--- Problem requirements ---
Give the count of lines in the data that include the string "computer", with no added remarks.

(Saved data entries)
========================

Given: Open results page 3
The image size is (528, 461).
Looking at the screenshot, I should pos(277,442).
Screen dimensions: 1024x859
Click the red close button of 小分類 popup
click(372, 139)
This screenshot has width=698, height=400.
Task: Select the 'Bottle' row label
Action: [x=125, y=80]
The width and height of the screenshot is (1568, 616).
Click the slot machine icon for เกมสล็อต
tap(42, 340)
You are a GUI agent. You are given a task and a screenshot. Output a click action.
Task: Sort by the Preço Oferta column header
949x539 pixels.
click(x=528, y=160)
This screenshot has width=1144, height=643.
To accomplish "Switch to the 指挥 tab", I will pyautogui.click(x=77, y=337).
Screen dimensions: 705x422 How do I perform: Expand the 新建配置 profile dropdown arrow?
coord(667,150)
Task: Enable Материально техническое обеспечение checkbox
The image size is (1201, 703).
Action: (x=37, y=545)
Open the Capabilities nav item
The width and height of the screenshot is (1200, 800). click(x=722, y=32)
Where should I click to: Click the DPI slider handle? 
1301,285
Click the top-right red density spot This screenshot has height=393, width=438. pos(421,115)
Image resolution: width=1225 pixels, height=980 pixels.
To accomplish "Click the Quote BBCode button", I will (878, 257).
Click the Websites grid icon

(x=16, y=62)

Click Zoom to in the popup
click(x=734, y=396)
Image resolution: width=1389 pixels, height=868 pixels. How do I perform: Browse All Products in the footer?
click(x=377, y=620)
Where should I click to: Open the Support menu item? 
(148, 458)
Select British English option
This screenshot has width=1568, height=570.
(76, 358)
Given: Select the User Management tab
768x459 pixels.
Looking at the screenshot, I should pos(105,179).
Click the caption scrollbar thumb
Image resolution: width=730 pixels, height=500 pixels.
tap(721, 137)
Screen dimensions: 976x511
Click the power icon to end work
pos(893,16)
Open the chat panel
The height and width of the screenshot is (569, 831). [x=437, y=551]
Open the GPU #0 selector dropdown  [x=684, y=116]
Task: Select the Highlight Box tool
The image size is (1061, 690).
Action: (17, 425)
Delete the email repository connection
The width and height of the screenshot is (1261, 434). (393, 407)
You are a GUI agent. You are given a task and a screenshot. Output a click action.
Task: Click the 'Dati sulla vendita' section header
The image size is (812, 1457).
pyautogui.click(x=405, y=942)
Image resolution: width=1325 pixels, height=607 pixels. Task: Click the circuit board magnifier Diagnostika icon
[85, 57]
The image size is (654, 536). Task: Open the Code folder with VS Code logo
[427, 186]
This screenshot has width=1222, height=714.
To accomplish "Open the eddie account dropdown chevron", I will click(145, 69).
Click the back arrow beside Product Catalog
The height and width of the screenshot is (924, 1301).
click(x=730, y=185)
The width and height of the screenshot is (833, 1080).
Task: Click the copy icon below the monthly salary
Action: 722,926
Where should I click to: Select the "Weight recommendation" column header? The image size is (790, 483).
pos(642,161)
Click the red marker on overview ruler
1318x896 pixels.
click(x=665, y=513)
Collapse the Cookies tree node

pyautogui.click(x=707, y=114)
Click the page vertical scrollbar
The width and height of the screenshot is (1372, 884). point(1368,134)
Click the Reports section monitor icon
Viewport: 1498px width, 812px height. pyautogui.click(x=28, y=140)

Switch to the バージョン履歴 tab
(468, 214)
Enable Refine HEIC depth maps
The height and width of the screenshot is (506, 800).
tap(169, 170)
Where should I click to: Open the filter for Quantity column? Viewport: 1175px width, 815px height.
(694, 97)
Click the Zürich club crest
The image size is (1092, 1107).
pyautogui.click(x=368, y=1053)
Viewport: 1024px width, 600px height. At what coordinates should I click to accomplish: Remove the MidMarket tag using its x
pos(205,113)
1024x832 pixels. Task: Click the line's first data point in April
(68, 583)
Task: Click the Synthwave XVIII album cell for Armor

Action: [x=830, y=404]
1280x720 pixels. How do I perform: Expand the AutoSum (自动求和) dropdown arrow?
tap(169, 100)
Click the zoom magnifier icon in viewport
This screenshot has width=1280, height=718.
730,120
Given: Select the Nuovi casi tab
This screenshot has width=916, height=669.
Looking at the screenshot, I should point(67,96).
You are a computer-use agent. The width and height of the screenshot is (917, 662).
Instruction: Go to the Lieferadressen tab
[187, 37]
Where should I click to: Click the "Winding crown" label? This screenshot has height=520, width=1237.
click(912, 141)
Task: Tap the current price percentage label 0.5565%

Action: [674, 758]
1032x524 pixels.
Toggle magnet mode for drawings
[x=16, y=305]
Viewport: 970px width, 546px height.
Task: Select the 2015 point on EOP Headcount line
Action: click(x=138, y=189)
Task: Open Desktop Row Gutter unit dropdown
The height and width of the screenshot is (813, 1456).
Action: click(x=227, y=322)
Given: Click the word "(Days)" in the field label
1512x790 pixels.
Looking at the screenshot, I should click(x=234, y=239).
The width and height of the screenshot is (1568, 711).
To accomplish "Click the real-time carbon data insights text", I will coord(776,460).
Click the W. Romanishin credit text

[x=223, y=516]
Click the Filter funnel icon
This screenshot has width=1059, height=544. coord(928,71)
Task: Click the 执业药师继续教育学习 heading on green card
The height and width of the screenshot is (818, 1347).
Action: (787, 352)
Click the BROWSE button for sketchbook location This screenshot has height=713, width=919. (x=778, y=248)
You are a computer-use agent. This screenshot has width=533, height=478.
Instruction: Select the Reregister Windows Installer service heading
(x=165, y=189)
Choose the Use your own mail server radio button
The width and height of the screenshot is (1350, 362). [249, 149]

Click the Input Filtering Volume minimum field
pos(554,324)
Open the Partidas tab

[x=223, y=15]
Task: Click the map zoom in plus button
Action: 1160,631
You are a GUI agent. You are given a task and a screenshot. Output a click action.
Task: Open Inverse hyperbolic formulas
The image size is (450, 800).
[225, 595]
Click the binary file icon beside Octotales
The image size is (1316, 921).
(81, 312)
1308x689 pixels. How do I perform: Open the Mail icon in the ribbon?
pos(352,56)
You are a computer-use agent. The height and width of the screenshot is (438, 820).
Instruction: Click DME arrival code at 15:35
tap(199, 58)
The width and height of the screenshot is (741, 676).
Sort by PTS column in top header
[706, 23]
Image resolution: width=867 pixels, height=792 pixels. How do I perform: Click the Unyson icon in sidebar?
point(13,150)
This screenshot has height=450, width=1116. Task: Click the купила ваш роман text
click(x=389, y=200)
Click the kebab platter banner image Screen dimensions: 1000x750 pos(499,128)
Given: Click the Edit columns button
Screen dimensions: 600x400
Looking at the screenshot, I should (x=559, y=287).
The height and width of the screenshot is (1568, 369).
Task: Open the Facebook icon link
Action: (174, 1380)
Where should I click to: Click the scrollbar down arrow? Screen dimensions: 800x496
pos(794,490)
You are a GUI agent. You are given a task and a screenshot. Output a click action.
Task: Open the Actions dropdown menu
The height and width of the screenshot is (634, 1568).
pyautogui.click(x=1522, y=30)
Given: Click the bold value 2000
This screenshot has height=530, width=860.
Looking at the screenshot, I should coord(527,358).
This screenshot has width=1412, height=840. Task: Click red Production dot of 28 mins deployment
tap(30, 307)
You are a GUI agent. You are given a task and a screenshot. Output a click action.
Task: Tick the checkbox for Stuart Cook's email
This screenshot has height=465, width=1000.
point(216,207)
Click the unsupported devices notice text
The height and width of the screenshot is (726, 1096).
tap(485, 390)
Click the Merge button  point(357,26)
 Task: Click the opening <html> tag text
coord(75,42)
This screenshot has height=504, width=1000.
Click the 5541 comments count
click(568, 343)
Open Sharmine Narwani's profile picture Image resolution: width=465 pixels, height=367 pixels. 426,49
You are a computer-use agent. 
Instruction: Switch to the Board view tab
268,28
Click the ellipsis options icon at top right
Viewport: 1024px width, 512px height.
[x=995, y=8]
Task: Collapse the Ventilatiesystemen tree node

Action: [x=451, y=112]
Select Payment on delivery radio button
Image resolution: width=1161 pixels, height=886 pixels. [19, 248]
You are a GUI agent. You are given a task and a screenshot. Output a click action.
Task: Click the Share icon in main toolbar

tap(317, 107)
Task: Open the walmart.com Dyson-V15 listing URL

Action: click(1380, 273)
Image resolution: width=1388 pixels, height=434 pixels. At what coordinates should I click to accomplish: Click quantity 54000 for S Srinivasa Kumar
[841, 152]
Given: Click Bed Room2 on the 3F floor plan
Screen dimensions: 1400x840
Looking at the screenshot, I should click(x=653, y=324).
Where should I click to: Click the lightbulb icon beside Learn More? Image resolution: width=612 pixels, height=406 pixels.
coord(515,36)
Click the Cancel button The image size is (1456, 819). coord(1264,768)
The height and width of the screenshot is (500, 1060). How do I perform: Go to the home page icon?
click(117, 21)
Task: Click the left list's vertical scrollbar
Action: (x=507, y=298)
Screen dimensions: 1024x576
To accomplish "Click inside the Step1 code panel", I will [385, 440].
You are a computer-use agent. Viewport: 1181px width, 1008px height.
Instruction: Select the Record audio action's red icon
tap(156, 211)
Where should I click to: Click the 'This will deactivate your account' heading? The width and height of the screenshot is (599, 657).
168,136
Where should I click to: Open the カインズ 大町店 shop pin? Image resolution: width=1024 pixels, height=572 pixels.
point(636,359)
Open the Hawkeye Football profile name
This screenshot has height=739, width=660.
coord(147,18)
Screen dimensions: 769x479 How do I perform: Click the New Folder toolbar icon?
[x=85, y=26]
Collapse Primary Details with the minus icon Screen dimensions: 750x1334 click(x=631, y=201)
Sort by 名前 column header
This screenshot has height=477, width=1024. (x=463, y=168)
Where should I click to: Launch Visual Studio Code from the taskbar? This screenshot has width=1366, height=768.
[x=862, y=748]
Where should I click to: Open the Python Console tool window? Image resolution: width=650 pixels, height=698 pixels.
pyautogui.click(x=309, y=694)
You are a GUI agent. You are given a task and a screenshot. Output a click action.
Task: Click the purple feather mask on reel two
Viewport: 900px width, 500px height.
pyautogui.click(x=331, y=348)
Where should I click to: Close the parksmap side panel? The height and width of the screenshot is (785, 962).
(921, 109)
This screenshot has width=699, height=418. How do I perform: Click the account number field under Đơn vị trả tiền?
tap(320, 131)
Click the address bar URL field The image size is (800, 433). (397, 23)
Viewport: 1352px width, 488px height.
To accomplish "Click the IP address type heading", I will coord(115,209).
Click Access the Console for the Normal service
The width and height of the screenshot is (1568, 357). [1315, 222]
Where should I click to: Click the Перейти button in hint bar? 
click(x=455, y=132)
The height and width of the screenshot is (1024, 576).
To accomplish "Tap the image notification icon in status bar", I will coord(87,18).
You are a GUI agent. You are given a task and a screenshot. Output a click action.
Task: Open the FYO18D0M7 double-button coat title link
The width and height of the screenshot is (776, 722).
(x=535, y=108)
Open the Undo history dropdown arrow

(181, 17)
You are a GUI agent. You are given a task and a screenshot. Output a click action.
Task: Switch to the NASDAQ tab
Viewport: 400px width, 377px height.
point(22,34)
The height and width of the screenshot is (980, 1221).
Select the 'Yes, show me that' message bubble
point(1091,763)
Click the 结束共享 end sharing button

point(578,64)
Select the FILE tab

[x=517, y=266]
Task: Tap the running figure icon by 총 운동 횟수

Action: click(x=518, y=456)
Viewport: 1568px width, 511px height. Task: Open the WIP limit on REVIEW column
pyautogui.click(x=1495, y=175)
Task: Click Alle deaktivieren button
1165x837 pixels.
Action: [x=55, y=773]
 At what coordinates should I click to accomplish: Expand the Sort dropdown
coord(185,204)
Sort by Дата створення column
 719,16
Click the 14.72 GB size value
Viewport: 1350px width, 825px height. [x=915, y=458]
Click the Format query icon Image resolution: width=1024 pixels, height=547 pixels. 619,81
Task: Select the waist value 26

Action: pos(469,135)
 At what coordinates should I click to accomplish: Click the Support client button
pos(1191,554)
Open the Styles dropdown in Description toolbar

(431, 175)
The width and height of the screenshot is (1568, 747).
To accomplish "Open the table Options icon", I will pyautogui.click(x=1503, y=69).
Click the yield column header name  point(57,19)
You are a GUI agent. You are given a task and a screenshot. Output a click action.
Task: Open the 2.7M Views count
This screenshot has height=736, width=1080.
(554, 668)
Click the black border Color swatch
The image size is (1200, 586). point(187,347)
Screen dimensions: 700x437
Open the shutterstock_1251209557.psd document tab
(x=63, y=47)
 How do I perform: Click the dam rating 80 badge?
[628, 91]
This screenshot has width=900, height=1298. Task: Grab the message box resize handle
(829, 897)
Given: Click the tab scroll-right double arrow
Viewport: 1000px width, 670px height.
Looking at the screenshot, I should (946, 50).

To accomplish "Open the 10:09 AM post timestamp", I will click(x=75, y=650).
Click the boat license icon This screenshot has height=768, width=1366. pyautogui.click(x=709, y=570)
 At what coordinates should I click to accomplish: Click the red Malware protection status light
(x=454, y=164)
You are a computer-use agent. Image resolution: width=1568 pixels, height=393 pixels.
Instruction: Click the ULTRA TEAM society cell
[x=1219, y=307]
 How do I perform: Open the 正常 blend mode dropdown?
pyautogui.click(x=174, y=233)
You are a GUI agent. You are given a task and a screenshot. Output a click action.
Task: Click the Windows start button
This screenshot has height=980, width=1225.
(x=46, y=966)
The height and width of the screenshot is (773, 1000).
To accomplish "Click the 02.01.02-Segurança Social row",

========================

--- Response to the task ---
6